I love Thai red curry! The creaminess of the coconut milk paired with the spiciness of the curry paste and packed full of nutrient rich veggies is what my dreams are made of. This version is just as good with or without the chicken. Serve over your favorite rice for soaking up all of the delicious sauce.

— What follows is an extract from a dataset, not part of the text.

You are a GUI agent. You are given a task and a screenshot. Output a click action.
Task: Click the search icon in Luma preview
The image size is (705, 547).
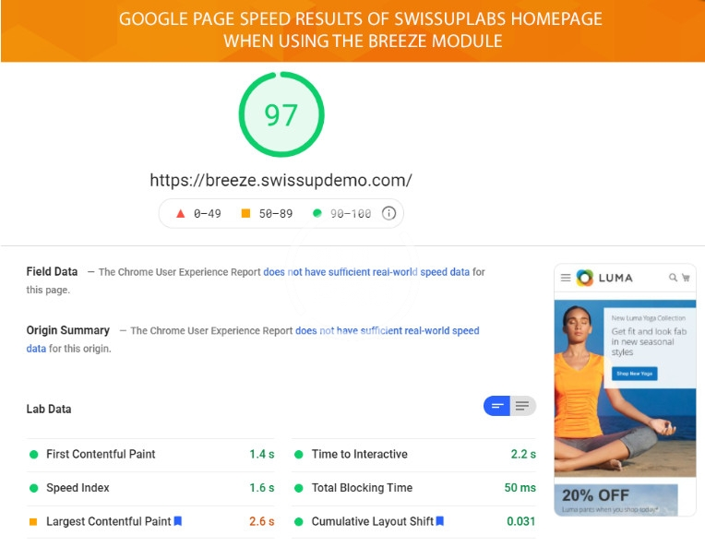coord(674,277)

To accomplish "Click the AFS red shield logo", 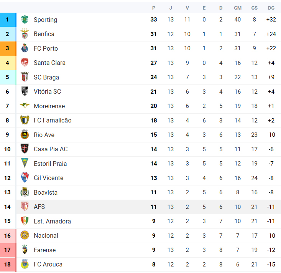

To make this #dinnerdoneby9am I dump everything (except spinach) in the slow cooker in the morning, cook on low for 6 hours, then switch to warm and stir in the spinach last minute just before serving.

-2 cans coconut milk
-6 Tbsp brown sugar
-2 Tbsp soy sauce, tamari or fish sauce
-4 Tbsp lime juice
-4-6 Tbsp red curry paste (depending on how spicy you like it)
-(optional) chicken breast, cut into large chuncks
-1 onion, thinly sliced
-1 sweet potato, diced
-1 bell pepper, sliced
-2 carrots, peeled and diced
-1 pack mushrooms, sliced
-6 oz spinach, torn into bite sized pieces

In a greased slow cooker, stir together coconut milk through red curry paste. Add remaining ingredients except spinach. Cook on low for 6 hours, or until potatoes are tender and chicken is cooked through (if using). Stir in spinach and let cook 10 additional minutes. Serve over warm rice.